** MATERIAL PROVIDED follows **

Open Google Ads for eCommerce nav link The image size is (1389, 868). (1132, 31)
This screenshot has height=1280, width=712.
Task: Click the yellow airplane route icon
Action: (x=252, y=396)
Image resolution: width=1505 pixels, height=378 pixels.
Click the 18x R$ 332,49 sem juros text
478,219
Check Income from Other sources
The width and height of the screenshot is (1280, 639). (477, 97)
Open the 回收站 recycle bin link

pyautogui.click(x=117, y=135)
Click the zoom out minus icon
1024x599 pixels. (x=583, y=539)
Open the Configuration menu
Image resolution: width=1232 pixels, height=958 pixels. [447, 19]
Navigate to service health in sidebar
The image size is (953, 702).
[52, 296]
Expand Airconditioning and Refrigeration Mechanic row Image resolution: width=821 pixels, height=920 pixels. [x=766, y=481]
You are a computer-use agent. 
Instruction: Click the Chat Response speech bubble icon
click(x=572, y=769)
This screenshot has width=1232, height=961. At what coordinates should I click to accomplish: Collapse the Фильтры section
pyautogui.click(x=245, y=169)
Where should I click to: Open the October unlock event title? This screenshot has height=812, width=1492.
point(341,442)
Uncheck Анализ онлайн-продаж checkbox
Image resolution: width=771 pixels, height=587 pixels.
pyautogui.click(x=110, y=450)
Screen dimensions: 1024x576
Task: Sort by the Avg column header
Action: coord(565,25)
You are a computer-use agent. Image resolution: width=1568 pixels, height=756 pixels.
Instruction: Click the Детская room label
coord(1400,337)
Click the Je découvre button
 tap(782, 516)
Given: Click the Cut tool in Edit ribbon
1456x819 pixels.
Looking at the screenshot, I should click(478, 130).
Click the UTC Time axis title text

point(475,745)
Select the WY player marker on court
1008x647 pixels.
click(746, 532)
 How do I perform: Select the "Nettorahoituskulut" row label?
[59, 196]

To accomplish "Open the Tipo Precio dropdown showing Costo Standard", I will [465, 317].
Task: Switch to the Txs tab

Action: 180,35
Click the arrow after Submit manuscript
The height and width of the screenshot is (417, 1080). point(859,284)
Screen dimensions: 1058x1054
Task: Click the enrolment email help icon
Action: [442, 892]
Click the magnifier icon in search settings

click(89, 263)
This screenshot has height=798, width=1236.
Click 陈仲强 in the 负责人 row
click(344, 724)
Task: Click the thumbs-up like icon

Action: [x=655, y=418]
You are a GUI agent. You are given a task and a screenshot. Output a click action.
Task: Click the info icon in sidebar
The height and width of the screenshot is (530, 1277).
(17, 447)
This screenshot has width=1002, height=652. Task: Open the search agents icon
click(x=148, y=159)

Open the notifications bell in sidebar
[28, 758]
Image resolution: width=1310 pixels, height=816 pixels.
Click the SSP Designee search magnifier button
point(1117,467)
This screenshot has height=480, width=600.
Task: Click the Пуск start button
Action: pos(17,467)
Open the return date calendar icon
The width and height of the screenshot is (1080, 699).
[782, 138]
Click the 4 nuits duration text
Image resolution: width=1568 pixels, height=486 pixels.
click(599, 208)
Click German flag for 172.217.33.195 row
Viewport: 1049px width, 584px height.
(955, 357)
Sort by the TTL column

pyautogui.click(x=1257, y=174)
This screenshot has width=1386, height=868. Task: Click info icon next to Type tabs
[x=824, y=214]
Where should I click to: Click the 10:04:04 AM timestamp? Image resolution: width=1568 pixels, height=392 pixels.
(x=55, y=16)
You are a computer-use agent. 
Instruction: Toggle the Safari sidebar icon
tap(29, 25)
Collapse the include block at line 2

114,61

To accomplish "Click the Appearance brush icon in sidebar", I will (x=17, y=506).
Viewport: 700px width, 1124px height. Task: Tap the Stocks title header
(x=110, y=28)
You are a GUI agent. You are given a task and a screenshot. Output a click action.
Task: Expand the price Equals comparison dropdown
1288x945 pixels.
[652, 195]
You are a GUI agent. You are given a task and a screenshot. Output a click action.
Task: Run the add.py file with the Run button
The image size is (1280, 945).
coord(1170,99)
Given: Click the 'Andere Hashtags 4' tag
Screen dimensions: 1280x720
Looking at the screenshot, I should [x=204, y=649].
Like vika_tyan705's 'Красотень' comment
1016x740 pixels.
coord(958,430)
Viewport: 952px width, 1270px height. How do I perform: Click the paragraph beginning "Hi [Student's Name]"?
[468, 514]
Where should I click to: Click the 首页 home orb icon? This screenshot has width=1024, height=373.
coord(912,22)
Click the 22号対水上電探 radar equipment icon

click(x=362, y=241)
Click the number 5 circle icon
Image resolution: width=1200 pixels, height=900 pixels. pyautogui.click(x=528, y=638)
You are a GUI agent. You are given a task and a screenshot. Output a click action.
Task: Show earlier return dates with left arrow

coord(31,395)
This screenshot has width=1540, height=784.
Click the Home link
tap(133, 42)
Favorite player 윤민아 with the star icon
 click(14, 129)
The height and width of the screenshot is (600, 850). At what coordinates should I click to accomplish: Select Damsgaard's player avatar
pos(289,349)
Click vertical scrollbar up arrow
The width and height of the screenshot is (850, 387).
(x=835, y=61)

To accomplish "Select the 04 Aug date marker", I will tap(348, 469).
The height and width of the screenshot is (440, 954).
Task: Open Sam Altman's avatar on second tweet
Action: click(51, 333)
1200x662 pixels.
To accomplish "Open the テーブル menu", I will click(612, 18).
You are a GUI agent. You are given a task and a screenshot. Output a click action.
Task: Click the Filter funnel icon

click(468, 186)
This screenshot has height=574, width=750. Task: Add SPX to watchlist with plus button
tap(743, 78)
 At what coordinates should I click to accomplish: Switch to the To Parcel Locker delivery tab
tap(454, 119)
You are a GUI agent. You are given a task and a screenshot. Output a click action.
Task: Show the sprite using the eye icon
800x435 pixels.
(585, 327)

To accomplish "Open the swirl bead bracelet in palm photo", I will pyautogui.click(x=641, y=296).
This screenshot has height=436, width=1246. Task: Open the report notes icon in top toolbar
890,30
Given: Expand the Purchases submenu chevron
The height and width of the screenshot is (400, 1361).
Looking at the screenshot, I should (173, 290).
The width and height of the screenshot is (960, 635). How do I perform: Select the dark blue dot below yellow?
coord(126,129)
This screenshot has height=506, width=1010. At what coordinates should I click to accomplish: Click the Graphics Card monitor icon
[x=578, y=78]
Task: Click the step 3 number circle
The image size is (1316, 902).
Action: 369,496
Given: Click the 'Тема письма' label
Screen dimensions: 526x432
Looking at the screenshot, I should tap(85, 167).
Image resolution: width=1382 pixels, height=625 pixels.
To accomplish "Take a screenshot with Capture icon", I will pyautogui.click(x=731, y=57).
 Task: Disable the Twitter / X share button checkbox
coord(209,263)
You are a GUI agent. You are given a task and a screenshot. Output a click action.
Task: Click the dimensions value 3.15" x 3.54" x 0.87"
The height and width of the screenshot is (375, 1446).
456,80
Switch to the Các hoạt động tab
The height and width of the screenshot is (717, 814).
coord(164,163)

** End of MATERIAL PROVIDED **

## PROBLEM STATEMENT:
Retype the records that precede this task, keeping them exactly the same.

## OUTPUT OF THE TASK:
Open Google Ads for eCommerce nav link The image size is (1389, 868). (1132, 31)
This screenshot has height=1280, width=712.
Task: Click the yellow airplane route icon
Action: (x=252, y=396)
Image resolution: width=1505 pixels, height=378 pixels.
Click the 18x R$ 332,49 sem juros text
478,219
Check Income from Other sources
The width and height of the screenshot is (1280, 639). (477, 97)
Open the 回收站 recycle bin link

pyautogui.click(x=117, y=135)
Click the zoom out minus icon
1024x599 pixels. (x=583, y=539)
Open the Configuration menu
Image resolution: width=1232 pixels, height=958 pixels. [447, 19]
Navigate to service health in sidebar
The image size is (953, 702).
[52, 296]
Expand Airconditioning and Refrigeration Mechanic row Image resolution: width=821 pixels, height=920 pixels. [x=766, y=481]
You are a computer-use agent. 
Instruction: Click the Chat Response speech bubble icon
click(x=572, y=769)
This screenshot has width=1232, height=961. At what coordinates should I click to accomplish: Collapse the Фильтры section
pyautogui.click(x=245, y=169)
Where should I click to: Open the October unlock event title? This screenshot has height=812, width=1492.
point(341,442)
Uncheck Анализ онлайн-продаж checkbox
Image resolution: width=771 pixels, height=587 pixels.
pyautogui.click(x=110, y=450)
Screen dimensions: 1024x576
Task: Sort by the Avg column header
Action: coord(565,25)
You are a computer-use agent. Image resolution: width=1568 pixels, height=756 pixels.
Instruction: Click the Детская room label
coord(1400,337)
Click the Je découvre button
 tap(782, 516)
Given: Click the Cut tool in Edit ribbon
1456x819 pixels.
Looking at the screenshot, I should click(478, 130).
Click the UTC Time axis title text

point(475,745)
Select the WY player marker on court
1008x647 pixels.
click(746, 532)
 How do I perform: Select the "Nettorahoituskulut" row label?
[59, 196]

To accomplish "Open the Tipo Precio dropdown showing Costo Standard", I will [465, 317].
Task: Switch to the Txs tab

Action: 180,35
Click the arrow after Submit manuscript
The height and width of the screenshot is (417, 1080). point(859,284)
Screen dimensions: 1058x1054
Task: Click the enrolment email help icon
Action: [442, 892]
Click the magnifier icon in search settings

click(89, 263)
This screenshot has height=798, width=1236.
Click 陈仲强 in the 负责人 row
click(344, 724)
Task: Click the thumbs-up like icon

Action: [x=655, y=418]
You are a GUI agent. You are given a task and a screenshot. Output a click action.
Task: Click the info icon in sidebar
The height and width of the screenshot is (530, 1277).
(17, 447)
This screenshot has width=1002, height=652. Task: Open the search agents icon
click(x=148, y=159)

Open the notifications bell in sidebar
[28, 758]
Image resolution: width=1310 pixels, height=816 pixels.
Click the SSP Designee search magnifier button
point(1117,467)
This screenshot has height=480, width=600.
Task: Click the Пуск start button
Action: pos(17,467)
Open the return date calendar icon
The width and height of the screenshot is (1080, 699).
[782, 138]
Click the 4 nuits duration text
Image resolution: width=1568 pixels, height=486 pixels.
click(599, 208)
Click German flag for 172.217.33.195 row
Viewport: 1049px width, 584px height.
(955, 357)
Sort by the TTL column

pyautogui.click(x=1257, y=174)
This screenshot has width=1386, height=868. Task: Click info icon next to Type tabs
[x=824, y=214]
Where should I click to: Click the 10:04:04 AM timestamp? Image resolution: width=1568 pixels, height=392 pixels.
(x=55, y=16)
You are a computer-use agent. 
Instruction: Toggle the Safari sidebar icon
tap(29, 25)
Collapse the include block at line 2

114,61

To accomplish "Click the Appearance brush icon in sidebar", I will (x=17, y=506).
Viewport: 700px width, 1124px height. Task: Tap the Stocks title header
(x=110, y=28)
You are a GUI agent. You are given a task and a screenshot. Output a click action.
Task: Expand the price Equals comparison dropdown
1288x945 pixels.
[652, 195]
You are a GUI agent. You are given a task and a screenshot. Output a click action.
Task: Run the add.py file with the Run button
The image size is (1280, 945).
coord(1170,99)
Given: Click the 'Andere Hashtags 4' tag
Screen dimensions: 1280x720
Looking at the screenshot, I should [x=204, y=649].
Like vika_tyan705's 'Красотень' comment
1016x740 pixels.
coord(958,430)
Viewport: 952px width, 1270px height. How do I perform: Click the paragraph beginning "Hi [Student's Name]"?
[468, 514]
Where should I click to: Click the 首页 home orb icon? This screenshot has width=1024, height=373.
coord(912,22)
Click the 22号対水上電探 radar equipment icon

click(x=362, y=241)
Click the number 5 circle icon
Image resolution: width=1200 pixels, height=900 pixels. pyautogui.click(x=528, y=638)
You are a GUI agent. You are given a task and a screenshot. Output a click action.
Task: Show earlier return dates with left arrow

coord(31,395)
This screenshot has width=1540, height=784.
Click the Home link
tap(133, 42)
Favorite player 윤민아 with the star icon
 click(14, 129)
The height and width of the screenshot is (600, 850). At what coordinates should I click to accomplish: Select Damsgaard's player avatar
pos(289,349)
Click vertical scrollbar up arrow
The width and height of the screenshot is (850, 387).
(x=835, y=61)

To accomplish "Select the 04 Aug date marker", I will tap(348, 469).
The height and width of the screenshot is (440, 954).
Task: Open Sam Altman's avatar on second tweet
Action: click(51, 333)
1200x662 pixels.
To accomplish "Open the テーブル menu", I will click(612, 18).
You are a GUI agent. You are given a task and a screenshot. Output a click action.
Task: Click the Filter funnel icon

click(468, 186)
This screenshot has height=574, width=750. Task: Add SPX to watchlist with plus button
tap(743, 78)
 At what coordinates should I click to accomplish: Switch to the To Parcel Locker delivery tab
tap(454, 119)
You are a GUI agent. You are given a task and a screenshot. Output a click action.
Task: Show the sprite using the eye icon
800x435 pixels.
(585, 327)

To accomplish "Open the swirl bead bracelet in palm photo", I will pyautogui.click(x=641, y=296).
This screenshot has height=436, width=1246. Task: Open the report notes icon in top toolbar
890,30
Given: Expand the Purchases submenu chevron
The height and width of the screenshot is (400, 1361).
Looking at the screenshot, I should (173, 290).
The width and height of the screenshot is (960, 635). How do I perform: Select the dark blue dot below yellow?
coord(126,129)
This screenshot has height=506, width=1010. At what coordinates should I click to accomplish: Click the Graphics Card monitor icon
[x=578, y=78]
Task: Click the step 3 number circle
The image size is (1316, 902).
Action: 369,496
Given: Click the 'Тема письма' label
Screen dimensions: 526x432
Looking at the screenshot, I should tap(85, 167).
Image resolution: width=1382 pixels, height=625 pixels.
To accomplish "Take a screenshot with Capture icon", I will pyautogui.click(x=731, y=57).
 Task: Disable the Twitter / X share button checkbox
coord(209,263)
You are a GUI agent. You are given a task and a screenshot. Output a click action.
Task: Click the dimensions value 3.15" x 3.54" x 0.87"
The height and width of the screenshot is (375, 1446).
456,80
Switch to the Các hoạt động tab
The height and width of the screenshot is (717, 814).
coord(164,163)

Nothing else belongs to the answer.